Interactions between iron and sulfur on the release and dynamics of phosphorus in eutrophic lake sediments

• Published in: Journal of soils and sediments Vol. 25; no. 1; pp. 313 - 327
• Main Authors: Zhu, Dongdong, Hang, Xiaoshuai, Xu, Minqiang, You, Xiaohui, Wang, Xia, Zhou, Li, Wang, Yan
• Format: Journal Article
• Language: English
• Published: Berlin/Heidelberg Springer Berlin Heidelberg 01.01.2025; Springer Nature B.V
• Subjects: Anaerobic conditions; Anaerobic processes; Anoxia; Anoxic conditions; Anoxic sediments; Bacteria; computers; Coupling; Densitometry; Earth and Environmental Science; Environment; Environmental Physics; Eutrophic environments; Eutrophic lakes; Eutrophication; Iron; Iron sulfides; Kinetics; Lake deposits; Lake sediments; lakes; Organic matter; Organic phosphorus; Phosphorus; Plates; Pore water; Sec 2 • Physical and Biogeochemical Processes • Research Article; Sediment; sediment-water interface; Sediments; Soil Science & Conservation; spatial distribution; Spectrophotometers; Sulfate reduction; Sulfate-reducing bacteria; sulfides; Sulfur; Sulphate reduction; Sulphides; Sulphur; Thin films; Vertical distribution; Water analysis; Water sampling; Sulfide; Diffusive gradient in thin films; Phosphorus; Iron; Sediment–water interface; Eutrophication
• ISSN: 1439-0108; 1614-7480
• DOI: 10.1007/s11368-024-03909-4

Purpose This study aimed to provide in situ evidence for the simultaneous coupling of iron (Fe), sulfide (S(-II)) and phosphorus (P) in the sediment‒water interface (SWI) under anaerobic conditions, thereby enhancing the understanding of the process and mechanism of phosphorus dynamics in eutrophic lake sediments.

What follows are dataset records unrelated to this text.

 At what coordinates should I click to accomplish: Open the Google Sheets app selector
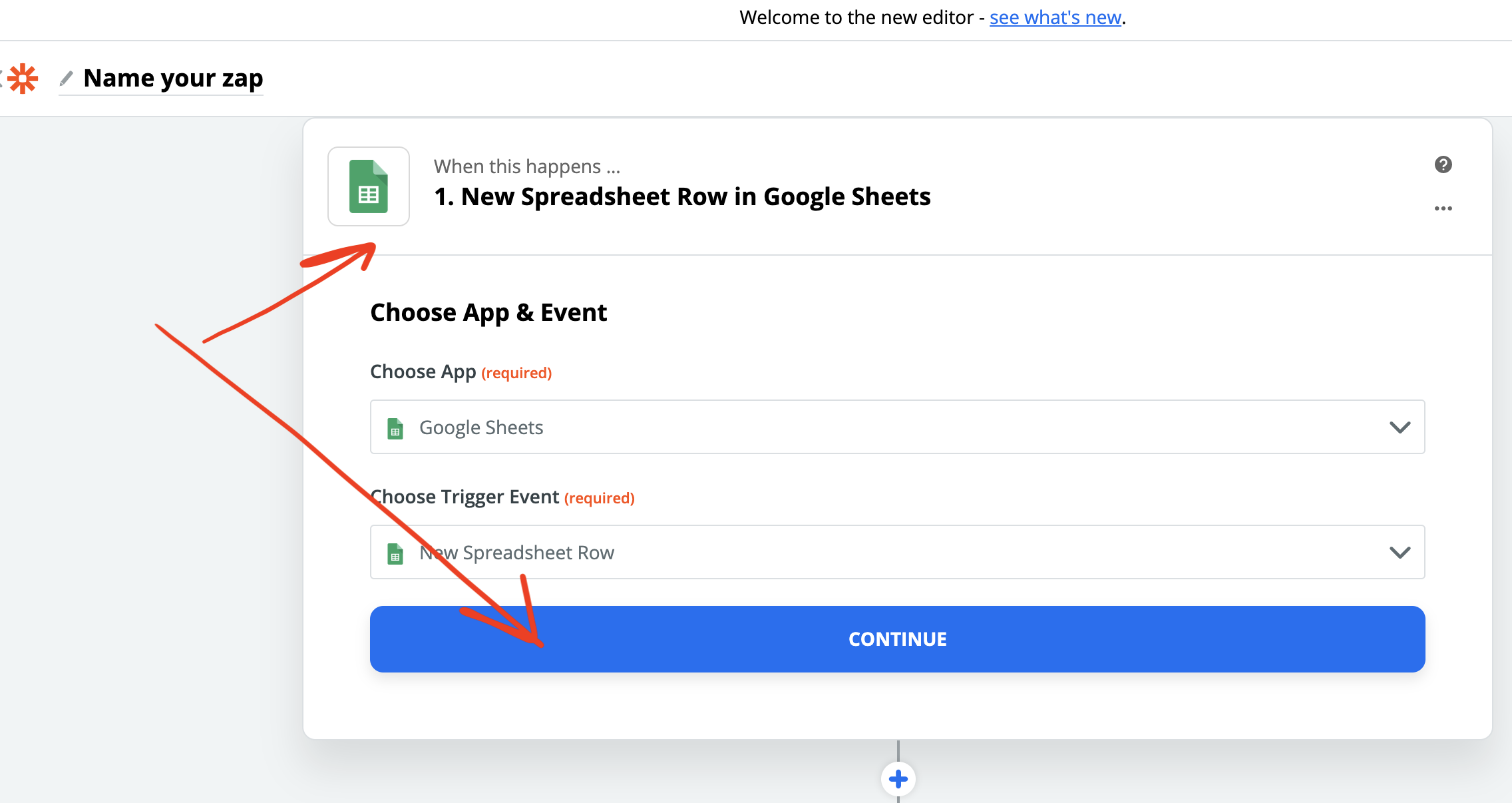[897, 427]
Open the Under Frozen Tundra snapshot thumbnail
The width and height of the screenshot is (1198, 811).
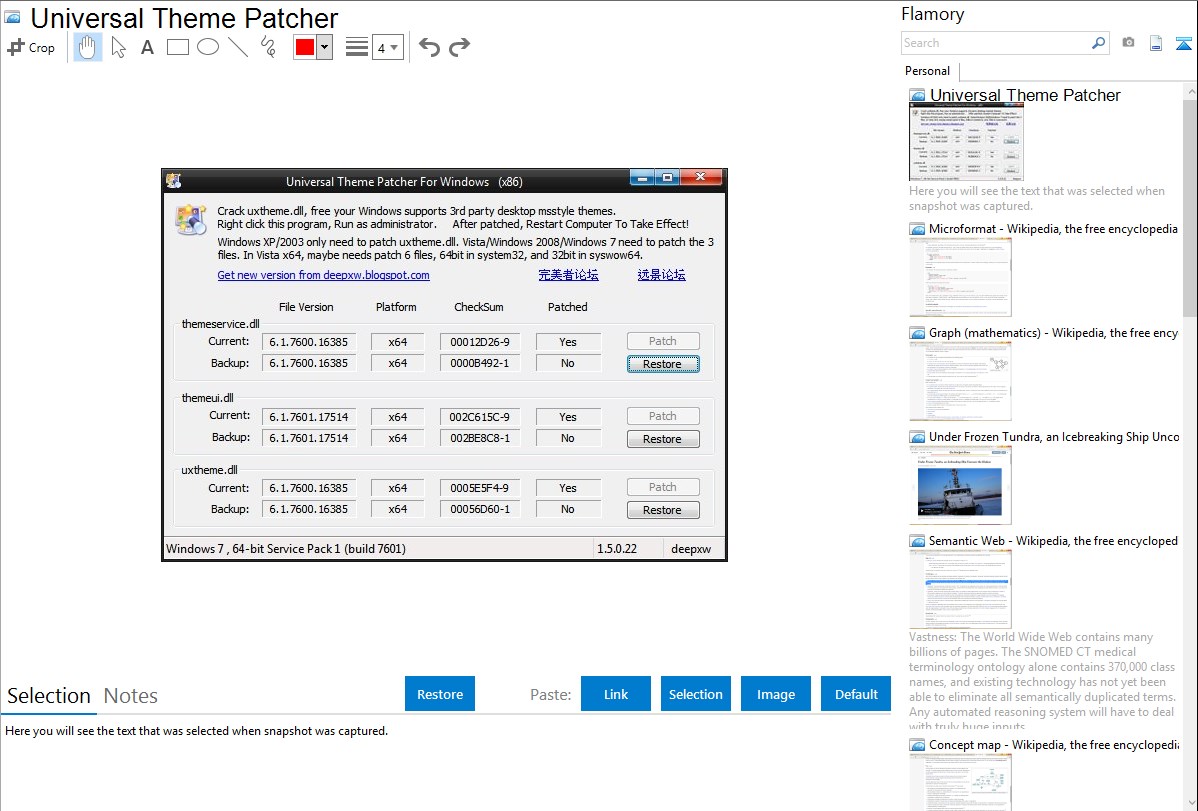[960, 485]
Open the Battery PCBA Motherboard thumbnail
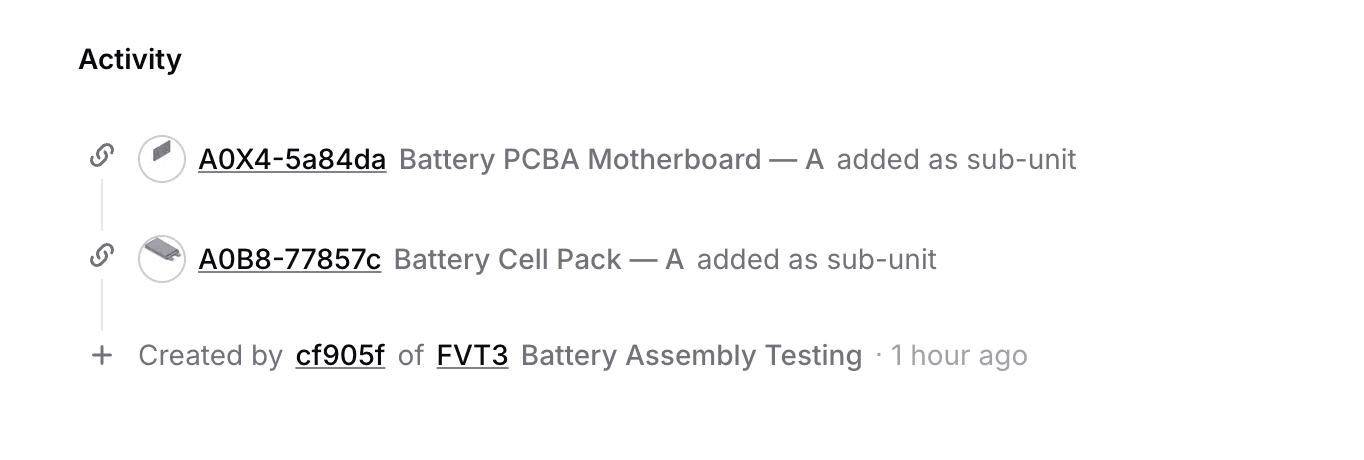This screenshot has width=1364, height=460. 161,159
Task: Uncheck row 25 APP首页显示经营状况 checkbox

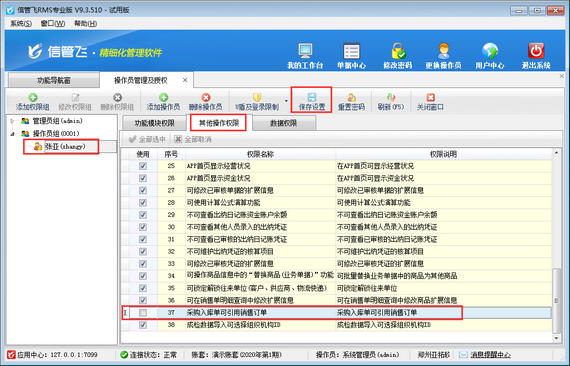Action: (x=143, y=166)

Materials and methods A 300-day redox-cycle process of aerobic-anoxic-anaerobic was conducted in six periods. High-resolution methods, including diffusive gradient in thin films (DGT) and pore water sampling technology (HR-Peeper) were used to measure Fe, S(-II) and P in the vertical sediment. A 96-well microplate spectrophotometer was employed to detect the dissolved and labile concentrations of Fe(II) and P. The determination of S(-II) was performed using the computer imaging densitometry (CID) scanning method. The ratio of the labile to the soluble concentration ( R diff , C DGT /C SOL ) was calculated to characterize the kinetics of Fe and P release from sediments into the overlying water. Results and discussion The vertical distribution of labile and soluble P, Fe(II) and S(-II) in water and sediment was measured. Findings reveal concentration peaks of these elements at 10–40 mm depth in the SWI, with a significant positive correlation between them. The Fe–P coupling is the main driver of phosphorus release, with S(-II) participating in this process. Organic matter is utilized as an electron donor by sulfate-reducing bacteria, which reduces Fe(III) to Fe(II) and forms FeS precipitation, further promoting the release of Fe–P. The ratio of labile to dissolved concentration (C DGT /C SOL ) peaks (20–40 mm in the SWI) during the transition from aerobic to anaerobic conditions, indicating a strong replenishment ability of sediment to pore water at this stage. Conclusions Under anaerobic conditions, there is a synchronous vertical distribution of P, Fe(II), and S(-II), with the reduction of Fe oxides being the main cause of P release from sediments. Under highly anaerobic conditions, S(-II) indirectly affects the dynamic of P by combining with Fe(II), potentially becoming the dominant factor. Changes in R diff -P and R diff -Fe infer that in the SWI of Lake Taihu sediments, Fe and P have a high capacity to replenish from the sediment particles to the pore water.